Я замолчал, потом, воздев руки к небу и обращаясь то к аркадам монастырской галереи, то к деревьям, то к молчаливому нежному воздуху, который обступал меня со всех сторон, закричал:
— Ти Шинфу! Ти Шинфу! Я сделал все, что считал разумным, достойным и логичным, чтобы успокоить твой дух! Может, теперь ты, почтенный муж науки, ты, твой бумажный змей, твоя чиновничья утроба наконец удовлетворены? Отвечай! Отвечай мне!..
Я прислушался, огляделся. В этот час на монастырском дворе мерно поскрипывал колодезный ворот, под тутовыми деревьями на расстеленной вдоль аркад папиросной бумаге сушился чайный лист октябрьского сбора, из приотворенной двери, за которой шли занятия латинским языком, слышался тихий шелест латинских падежных окончаний — все вокруг дышало спокойствием, рождаемым необходимостью обычного труда, честностью занятий и буколическим видом холма, на котором под белым солнцем зимы дремал монастырский поселок… И вдруг, заразившись этим спокойствием, моя душа обрела умиротворение.
Дрожащими пальцами я чиркнул спичку и раскурил сигару, потом отер пот со лба и произнес, как бы подводя итог всем своим переживаниям:
— Слава господу, Ти Шинфу удовлетворен.
Тот же час я направился в келью брата Джулио. Сидя у окна с монастырским котом на коленях, он читал требник и сосал леденцы.
— Преподобнейший, я возвращаюсь в Европу… Нет ли мне попутчиков из вашей миссии, едущих в сторону Шанхая?

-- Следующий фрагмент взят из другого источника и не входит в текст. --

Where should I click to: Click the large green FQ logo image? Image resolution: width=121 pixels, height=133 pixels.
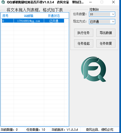(x=94, y=69)
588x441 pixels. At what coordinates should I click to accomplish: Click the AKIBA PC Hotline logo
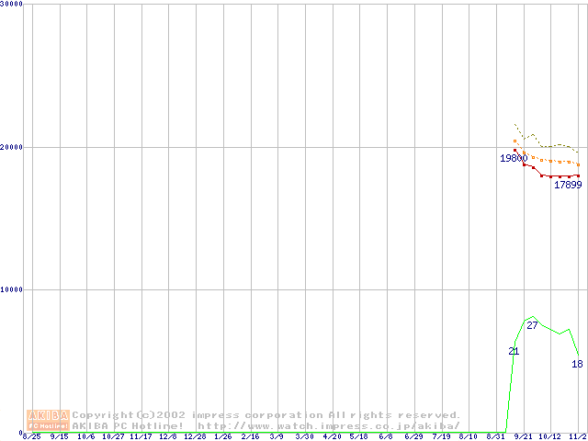[48, 420]
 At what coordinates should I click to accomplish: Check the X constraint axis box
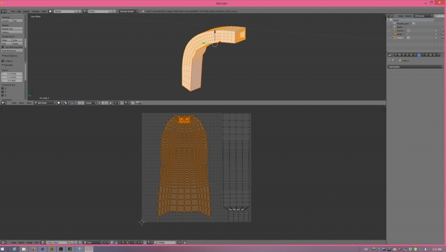3,88
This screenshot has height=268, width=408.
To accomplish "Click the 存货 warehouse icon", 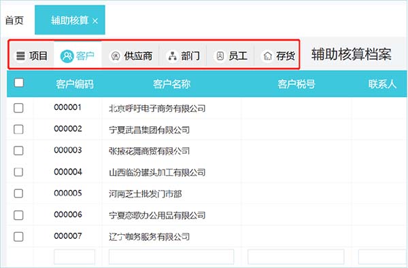I will coord(267,56).
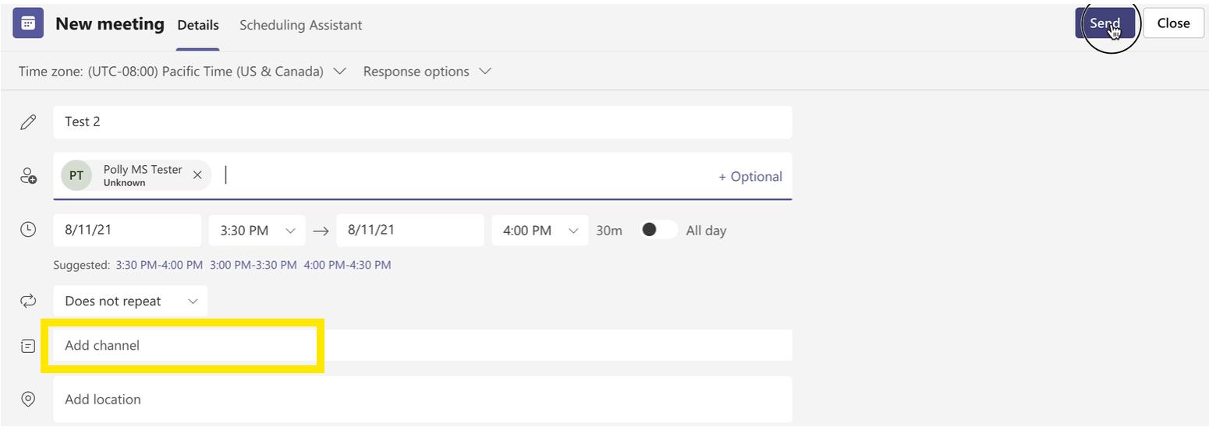Expand the Time zone selector
This screenshot has height=430, width=1209.
183,71
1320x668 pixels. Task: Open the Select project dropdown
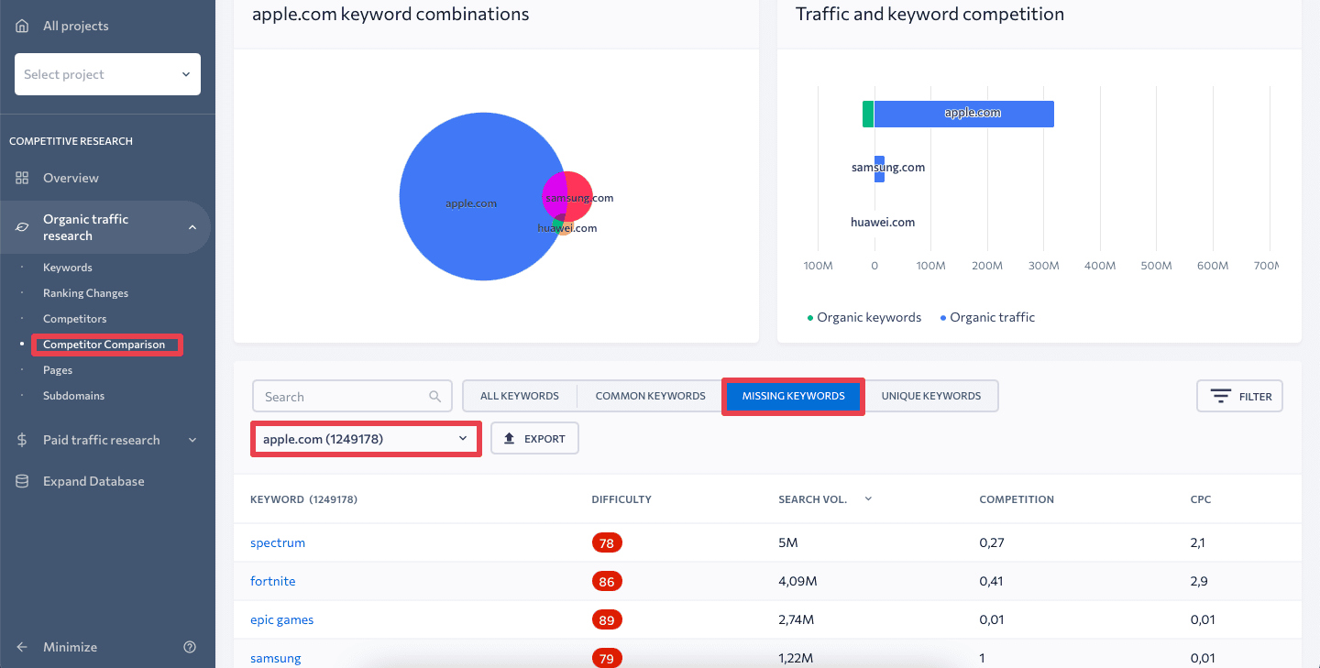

Почтенный настоятель надел свои круглые очки и, с умилением листая толстую книгу записей, которая велась на китайском языке, зашептал:
— Пятый день десятого лунного… Да, отец Анаклето отправляется в Тяньцзинь, чтобы присутствовать на девятидневном богослужении братьев святых яслей. Двенадцатого лунного — брат Саншес едет по делам общества «Наставление сирот в христианской вере». Так что, дорогой гость, попутчики у вас будут…
— Завтра?
— Завтра. Однако сколь же печально расставаться с братьями во Христе в этих отдаленных местах… Брат Гутьеррес позаботится о нужной вам на дорогу провизии… Мы вас, Теодоро, полюбили, как брата… Угощайтесь леденцами, они очень вкусные… Все сущее всегда в согласии, если оно естественно и на своем месте: место человеческого сердца в сердце бога, и это верное для всех убежище обрело и ваше сердце… Угощайтесь же леденцами. Что это, сын мой? Что это?
Я положил на его открытый требник, вернее, на страницу о Евангельской нищете, пачку кредиток английского банка и пробормотал:
— Это для ваших бедных, преподобнейший.
— Превосходно, превосходно… Нужно, чтобы наш добрейший Гутьеррес снабдил вас обильной провизией… Amen, сын мой, Deo omnia spes…[19]
На следующий день, сидя верхом на белом монастырском муле, я, сопровождаемый справа Анаклето, а слева отцом Саншесом, спускался под звон колоколов с холма, на котором стоял городок. Мы ехали в Хианьхиам — мрачный, окруженный стенами городок, от пристани которого вниз но течению реки плывут баркасы, направляясь в Тяньцзинь. Долина Белой реки уже была покрыта снегом, неглубокие заводи подернулись корочкой льда, а мы, завернувшись в бараньи шкуры и усевшись на корме вокруг жаровни, разговаривали с добрейшими братьями о трудах миссионеров, о делах китайских, а иногда и небесных, передавая по кругу довольно большую бутылку с можжевеловой водкой…
В Тяньцзине я распрощался со святой братией, а через две недели в жаркий полуденный час уже прогуливался, покуривая и посматривая на суетливую гонконгскую толпу, по палубе снимавшейся с якоря «Явы», которая направлялась в Европу.
Когда же заработал винт и мы стали отчаливать от китайского берега, я испытал воистину волнующие минуты.
Ведь в то утро я пребывал в тревоге с момента своего пробуждения. Меня никак не оставляла мысль, что в пределы этой огромной империи я прибыл с одной-единственной целью — успокоить свою взбунтовавшуюся совесть, а теперь бежал, поспешно, в нервном нетерпении, бежал, ничего не исполнив из задуманного и с увечьем, полученным в одном из городов, граничивших с Монголией, и более того — опозорив седины старого героя-генерала.
Поразительная судьба выпала мне на долю!